# What you have to do:
From the entries below, copy out every line with "name" in it.

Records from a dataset
--- START ---

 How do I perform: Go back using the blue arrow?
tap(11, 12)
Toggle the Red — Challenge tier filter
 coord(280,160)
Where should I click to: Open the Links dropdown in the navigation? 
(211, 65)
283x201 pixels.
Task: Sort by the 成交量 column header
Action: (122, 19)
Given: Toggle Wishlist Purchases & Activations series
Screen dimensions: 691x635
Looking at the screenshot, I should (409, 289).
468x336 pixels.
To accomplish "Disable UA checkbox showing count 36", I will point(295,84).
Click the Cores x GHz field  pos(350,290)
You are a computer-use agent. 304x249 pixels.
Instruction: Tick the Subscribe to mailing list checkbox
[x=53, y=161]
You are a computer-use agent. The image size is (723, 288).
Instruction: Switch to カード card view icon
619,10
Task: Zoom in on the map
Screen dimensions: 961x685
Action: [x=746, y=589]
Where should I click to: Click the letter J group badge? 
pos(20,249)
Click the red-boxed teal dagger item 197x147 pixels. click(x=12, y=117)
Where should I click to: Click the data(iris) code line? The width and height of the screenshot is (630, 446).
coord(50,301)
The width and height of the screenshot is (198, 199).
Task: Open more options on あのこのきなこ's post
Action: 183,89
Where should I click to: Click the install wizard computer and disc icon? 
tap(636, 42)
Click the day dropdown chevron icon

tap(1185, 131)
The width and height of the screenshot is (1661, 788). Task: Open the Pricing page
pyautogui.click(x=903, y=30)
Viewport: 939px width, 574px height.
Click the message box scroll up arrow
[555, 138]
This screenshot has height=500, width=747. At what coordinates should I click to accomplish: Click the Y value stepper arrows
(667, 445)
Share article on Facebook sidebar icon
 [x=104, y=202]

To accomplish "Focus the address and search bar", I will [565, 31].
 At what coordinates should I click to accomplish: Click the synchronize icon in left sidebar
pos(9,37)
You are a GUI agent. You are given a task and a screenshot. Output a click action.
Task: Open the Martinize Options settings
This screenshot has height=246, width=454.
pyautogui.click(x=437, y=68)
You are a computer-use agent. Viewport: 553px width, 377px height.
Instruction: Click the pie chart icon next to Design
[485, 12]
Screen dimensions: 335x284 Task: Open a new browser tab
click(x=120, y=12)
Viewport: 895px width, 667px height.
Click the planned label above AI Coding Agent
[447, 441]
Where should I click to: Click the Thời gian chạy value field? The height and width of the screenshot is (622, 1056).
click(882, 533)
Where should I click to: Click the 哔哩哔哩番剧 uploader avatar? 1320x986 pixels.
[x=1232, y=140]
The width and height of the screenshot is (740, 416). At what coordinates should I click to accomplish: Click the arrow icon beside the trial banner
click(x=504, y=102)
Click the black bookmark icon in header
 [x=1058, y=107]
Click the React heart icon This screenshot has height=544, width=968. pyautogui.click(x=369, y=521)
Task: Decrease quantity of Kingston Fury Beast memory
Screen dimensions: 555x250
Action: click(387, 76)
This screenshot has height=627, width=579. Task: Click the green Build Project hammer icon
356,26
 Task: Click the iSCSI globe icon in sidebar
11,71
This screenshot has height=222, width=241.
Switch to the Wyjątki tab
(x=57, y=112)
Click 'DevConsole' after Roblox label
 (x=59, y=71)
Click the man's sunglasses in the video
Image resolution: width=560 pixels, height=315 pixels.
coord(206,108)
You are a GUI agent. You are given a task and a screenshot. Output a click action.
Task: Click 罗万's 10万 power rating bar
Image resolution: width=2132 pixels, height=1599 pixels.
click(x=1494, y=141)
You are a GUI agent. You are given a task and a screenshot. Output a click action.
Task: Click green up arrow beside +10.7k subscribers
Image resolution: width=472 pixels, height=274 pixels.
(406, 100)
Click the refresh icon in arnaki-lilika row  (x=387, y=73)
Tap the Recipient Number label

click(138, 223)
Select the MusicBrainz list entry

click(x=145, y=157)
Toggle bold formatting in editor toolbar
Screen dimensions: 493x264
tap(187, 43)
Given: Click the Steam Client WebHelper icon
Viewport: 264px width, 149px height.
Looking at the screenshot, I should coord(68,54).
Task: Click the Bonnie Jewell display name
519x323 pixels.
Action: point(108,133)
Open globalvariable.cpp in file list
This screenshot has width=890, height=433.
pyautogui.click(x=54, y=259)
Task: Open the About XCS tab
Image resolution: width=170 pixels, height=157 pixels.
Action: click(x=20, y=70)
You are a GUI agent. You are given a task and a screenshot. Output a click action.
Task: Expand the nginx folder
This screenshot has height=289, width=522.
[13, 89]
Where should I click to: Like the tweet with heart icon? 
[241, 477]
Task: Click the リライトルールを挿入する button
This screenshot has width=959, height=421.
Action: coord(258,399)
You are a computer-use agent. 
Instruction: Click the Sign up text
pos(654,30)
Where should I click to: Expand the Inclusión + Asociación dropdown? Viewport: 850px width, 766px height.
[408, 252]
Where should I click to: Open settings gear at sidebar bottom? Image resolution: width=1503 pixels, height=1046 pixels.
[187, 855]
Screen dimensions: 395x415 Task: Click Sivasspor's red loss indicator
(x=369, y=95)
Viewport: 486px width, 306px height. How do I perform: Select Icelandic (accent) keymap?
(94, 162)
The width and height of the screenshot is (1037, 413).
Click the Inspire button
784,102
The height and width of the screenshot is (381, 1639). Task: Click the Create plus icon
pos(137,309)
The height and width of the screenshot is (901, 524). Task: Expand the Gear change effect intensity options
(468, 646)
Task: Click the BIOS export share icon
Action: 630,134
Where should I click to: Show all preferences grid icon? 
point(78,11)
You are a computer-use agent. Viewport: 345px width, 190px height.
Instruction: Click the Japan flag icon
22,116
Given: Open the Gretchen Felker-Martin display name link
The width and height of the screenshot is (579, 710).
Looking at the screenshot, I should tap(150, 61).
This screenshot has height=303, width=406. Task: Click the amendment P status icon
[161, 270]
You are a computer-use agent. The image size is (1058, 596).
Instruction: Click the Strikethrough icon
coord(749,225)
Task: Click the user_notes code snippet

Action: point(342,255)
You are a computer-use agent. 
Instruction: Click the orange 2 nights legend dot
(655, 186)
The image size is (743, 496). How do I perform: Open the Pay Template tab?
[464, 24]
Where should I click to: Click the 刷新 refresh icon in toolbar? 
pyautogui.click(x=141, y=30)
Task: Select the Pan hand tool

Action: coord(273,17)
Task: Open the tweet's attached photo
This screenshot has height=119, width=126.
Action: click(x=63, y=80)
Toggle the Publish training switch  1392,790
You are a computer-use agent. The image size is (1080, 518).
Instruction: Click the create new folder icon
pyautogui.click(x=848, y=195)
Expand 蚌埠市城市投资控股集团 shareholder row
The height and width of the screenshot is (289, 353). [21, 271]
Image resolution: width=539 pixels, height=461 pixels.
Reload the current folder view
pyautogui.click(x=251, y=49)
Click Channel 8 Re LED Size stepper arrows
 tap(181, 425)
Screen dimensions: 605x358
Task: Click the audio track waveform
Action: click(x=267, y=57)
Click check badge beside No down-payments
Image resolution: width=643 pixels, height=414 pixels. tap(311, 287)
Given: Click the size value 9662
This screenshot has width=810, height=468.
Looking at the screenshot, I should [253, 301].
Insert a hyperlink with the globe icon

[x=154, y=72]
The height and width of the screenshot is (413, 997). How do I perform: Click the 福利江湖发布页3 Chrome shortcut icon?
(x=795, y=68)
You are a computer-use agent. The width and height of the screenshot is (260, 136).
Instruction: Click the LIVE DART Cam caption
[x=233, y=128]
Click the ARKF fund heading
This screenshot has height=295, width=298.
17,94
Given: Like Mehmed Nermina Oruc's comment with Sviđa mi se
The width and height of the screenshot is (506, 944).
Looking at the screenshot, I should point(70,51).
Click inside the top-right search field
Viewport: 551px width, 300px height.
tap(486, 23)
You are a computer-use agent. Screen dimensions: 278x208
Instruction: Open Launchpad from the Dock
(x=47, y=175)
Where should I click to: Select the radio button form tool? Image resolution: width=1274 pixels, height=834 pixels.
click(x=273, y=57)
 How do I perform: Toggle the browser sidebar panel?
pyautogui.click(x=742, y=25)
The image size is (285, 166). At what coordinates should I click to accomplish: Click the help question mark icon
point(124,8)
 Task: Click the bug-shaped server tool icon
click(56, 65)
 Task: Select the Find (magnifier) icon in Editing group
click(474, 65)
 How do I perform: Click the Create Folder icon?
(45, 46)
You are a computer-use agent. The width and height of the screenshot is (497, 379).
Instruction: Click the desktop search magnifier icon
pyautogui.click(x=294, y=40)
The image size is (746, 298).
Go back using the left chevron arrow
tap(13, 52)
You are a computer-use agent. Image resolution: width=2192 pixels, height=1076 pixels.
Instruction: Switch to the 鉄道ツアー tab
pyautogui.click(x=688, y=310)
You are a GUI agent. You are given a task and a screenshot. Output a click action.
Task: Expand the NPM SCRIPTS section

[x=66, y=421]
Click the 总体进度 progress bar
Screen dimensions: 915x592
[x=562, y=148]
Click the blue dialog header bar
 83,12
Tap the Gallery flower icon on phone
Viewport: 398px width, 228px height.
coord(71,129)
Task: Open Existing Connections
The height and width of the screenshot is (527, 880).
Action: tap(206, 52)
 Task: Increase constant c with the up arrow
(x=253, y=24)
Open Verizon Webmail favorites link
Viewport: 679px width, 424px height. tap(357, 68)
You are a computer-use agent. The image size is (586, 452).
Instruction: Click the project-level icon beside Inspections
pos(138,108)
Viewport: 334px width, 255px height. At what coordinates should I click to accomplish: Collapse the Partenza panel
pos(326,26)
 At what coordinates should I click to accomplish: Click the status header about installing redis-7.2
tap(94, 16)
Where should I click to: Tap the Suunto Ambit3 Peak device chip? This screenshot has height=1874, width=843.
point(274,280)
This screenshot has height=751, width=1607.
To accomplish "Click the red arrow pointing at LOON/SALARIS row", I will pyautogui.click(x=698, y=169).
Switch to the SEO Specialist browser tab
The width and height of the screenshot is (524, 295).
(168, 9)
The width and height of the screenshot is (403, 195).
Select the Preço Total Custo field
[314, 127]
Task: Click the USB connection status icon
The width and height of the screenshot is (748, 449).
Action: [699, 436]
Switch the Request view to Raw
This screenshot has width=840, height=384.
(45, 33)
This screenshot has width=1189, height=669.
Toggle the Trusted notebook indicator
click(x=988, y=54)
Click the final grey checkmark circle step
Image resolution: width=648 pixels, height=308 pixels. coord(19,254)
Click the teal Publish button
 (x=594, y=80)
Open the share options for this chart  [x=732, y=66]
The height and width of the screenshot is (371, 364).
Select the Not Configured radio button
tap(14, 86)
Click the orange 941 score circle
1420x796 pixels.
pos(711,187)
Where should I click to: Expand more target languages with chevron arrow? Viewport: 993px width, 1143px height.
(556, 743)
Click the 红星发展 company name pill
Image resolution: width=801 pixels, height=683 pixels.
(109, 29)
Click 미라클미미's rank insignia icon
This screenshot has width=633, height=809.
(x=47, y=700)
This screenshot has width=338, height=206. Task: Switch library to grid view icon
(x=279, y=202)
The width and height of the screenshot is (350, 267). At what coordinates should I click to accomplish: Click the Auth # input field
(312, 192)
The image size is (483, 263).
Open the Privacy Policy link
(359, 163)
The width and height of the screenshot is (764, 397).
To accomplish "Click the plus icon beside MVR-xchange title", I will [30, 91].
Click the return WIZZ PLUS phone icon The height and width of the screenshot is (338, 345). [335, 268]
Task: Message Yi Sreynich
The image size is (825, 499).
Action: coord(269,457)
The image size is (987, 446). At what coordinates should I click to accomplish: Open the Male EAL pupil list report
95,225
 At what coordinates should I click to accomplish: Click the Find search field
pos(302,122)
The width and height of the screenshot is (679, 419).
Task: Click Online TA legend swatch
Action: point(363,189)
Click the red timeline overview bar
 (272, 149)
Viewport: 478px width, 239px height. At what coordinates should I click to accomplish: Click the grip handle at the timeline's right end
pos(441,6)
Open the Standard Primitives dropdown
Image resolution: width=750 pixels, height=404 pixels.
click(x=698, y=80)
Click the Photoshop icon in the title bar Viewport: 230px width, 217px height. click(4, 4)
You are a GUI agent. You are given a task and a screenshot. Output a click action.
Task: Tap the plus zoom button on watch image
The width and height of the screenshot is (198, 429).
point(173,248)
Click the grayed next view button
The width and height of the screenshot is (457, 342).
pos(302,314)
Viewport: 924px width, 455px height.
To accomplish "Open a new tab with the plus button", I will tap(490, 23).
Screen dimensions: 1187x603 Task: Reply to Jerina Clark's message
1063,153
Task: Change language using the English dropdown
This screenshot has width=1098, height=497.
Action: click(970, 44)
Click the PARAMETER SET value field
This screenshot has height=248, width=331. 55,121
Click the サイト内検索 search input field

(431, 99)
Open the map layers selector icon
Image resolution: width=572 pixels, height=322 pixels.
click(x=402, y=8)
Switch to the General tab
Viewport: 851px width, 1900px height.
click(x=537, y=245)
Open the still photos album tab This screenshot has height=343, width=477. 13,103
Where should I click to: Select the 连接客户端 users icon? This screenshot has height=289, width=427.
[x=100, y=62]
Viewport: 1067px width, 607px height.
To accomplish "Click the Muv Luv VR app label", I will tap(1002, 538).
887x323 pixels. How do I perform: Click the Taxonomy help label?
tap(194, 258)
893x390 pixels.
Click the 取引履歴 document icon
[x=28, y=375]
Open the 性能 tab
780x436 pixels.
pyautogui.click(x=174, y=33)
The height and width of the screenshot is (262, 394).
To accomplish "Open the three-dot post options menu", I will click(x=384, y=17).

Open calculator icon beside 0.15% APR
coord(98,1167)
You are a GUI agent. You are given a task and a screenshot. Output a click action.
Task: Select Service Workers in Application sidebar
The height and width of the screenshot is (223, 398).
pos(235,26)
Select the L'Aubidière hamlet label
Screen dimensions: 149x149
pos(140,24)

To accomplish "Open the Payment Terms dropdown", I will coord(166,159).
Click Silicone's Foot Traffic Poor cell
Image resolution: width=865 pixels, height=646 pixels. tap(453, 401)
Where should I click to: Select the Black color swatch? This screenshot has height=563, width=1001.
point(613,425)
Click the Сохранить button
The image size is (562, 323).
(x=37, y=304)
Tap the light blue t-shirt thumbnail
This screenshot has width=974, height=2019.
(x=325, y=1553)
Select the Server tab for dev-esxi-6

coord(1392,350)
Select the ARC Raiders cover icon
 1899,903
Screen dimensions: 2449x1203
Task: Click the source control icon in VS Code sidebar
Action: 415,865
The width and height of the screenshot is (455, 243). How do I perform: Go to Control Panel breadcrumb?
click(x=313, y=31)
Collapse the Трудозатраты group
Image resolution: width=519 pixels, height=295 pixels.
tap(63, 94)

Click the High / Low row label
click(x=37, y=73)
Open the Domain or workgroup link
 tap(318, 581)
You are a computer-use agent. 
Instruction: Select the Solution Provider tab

--- END ---

# Finished exercise:
Task: Click the Bonnie Jewell display name
Given: Open the Gretchen Felker-Martin display name link
Click the 红星发展 company name pill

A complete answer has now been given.